L'autorité de régulation des télécoms citent deux exemples qui nous aident à mieux saisir la portée du texte. Premier cas de figure, celui d'un particulier équipé d'un thermostat connecté. Ce dernier peut récupérer l'historique de ses données de chauffage, ou les transmettre directement à une application domotique tierce, qui serait capable admettons de mieux optimiser sa consommation d'énergie.

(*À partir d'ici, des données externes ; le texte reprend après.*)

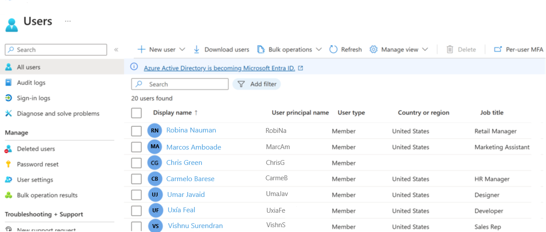
Task: Go to Deleted users in sidebar
Action: coord(36,149)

L'autre exemple est un peu plus industriel, il concerne l'exploitant d'une machine agricole, qui peut réclamer au constructeur les données générées par son usage quotidien, afin de repérer les signes avant-coureurs d'une panne avant qu'elle ne paralyse son activité.

Le Data Act fixe aussi un cadre général pour le partage de données entre entreprises, et entre entreprises et administrations publiques. Ce socle a vocation à s'enrichir progressivement de règles plus précises selon les secteurs, dans la santé, l'identité numérique ou les transports notamment, où les besoins et les contraintes ne sont pas les mêmes. L'idée derrière tout ça est d'établir des formats et des standards techniques communs, pour que les données puissent circuler d'un secteur à l'autre sans que chaque acteur ait à réinventer sa propre façon de les organiser.

© RaffMaster / Shutterstock

L'ARCEP va bien faire appliquer le Data Act en France

Alors qui va veiller à ce que ce nouveau droit soit vraiment respecté par les fabricants ? On a déjà un peu répondu à la question, mais pour être très clair, en France, c'est l'ARCEP qui a été désignée pour ce rôle par un projet de loi déposé au Sénat le 10 novembre 2025. Elle est devenue compétente sur la quasi-totalité du texte, à l'exception d'un volet spécifique du règlement qui relève d'une autre autorité, avec une mission prioritaire de s'assurer que les données circulent bien entre les entreprises et leurs clients, notamment sur le marché des objets connectés.

Chose à noter, l'ARCEP ne découvre pas non plus ce dossier. L'autorité s'appuie sur l'expérience acquise avec la loi française SREN, promulguée le 21 mai 2024, qui avait déjà instauré des règles similaires sur le cloud, comme faciliter le changement de fournisseur pour les entreprises. Un galop d'essai qui devrait lui permettre d'appliquer plus rapidement les nouvelles obligations du Data Act, sans repartir de zéro.

Le Data Act ne concerne pas que les objets connectés, nous le disions, mais s'attaque aussi au marché du cloud, où changer de prestataire était jusque-là parfois comparable à un véritable parcours du combattant, notamment à cause de frais de transfert de données dissuasifs facturés par l'ancien fournisseur. Sur ce point, l'ARCEP a obtenu une avancée concrète en fixant ces frais à zéro euro. Une mesure qui a du sens selon le CIGREF, qui représente les grandes entreprises françaises du numérique et rappelle que les fournisseurs nord-américains captent aujourd'hui plus de 80 % du marché.

Reste maintenant à voir comment ce nouveau droit va concrètement s'installer dans le quotidien des Français. Si le règlement européen est bien entré en vigueur, l'ARCEP ne détaille pas encore de calendrier précis quant à sa mise en application pratique pour le grand public, puisque chaque fabricant doit progressivement adapter ses appareils et ses interfaces pour permettre ce partage de données. Une chose est sûre en tout cas : le cadre légal est posé, et les fabricants d'objets connectés vont désormais devoir composer avec un régulateur français qui a désormais l'œil sur eux.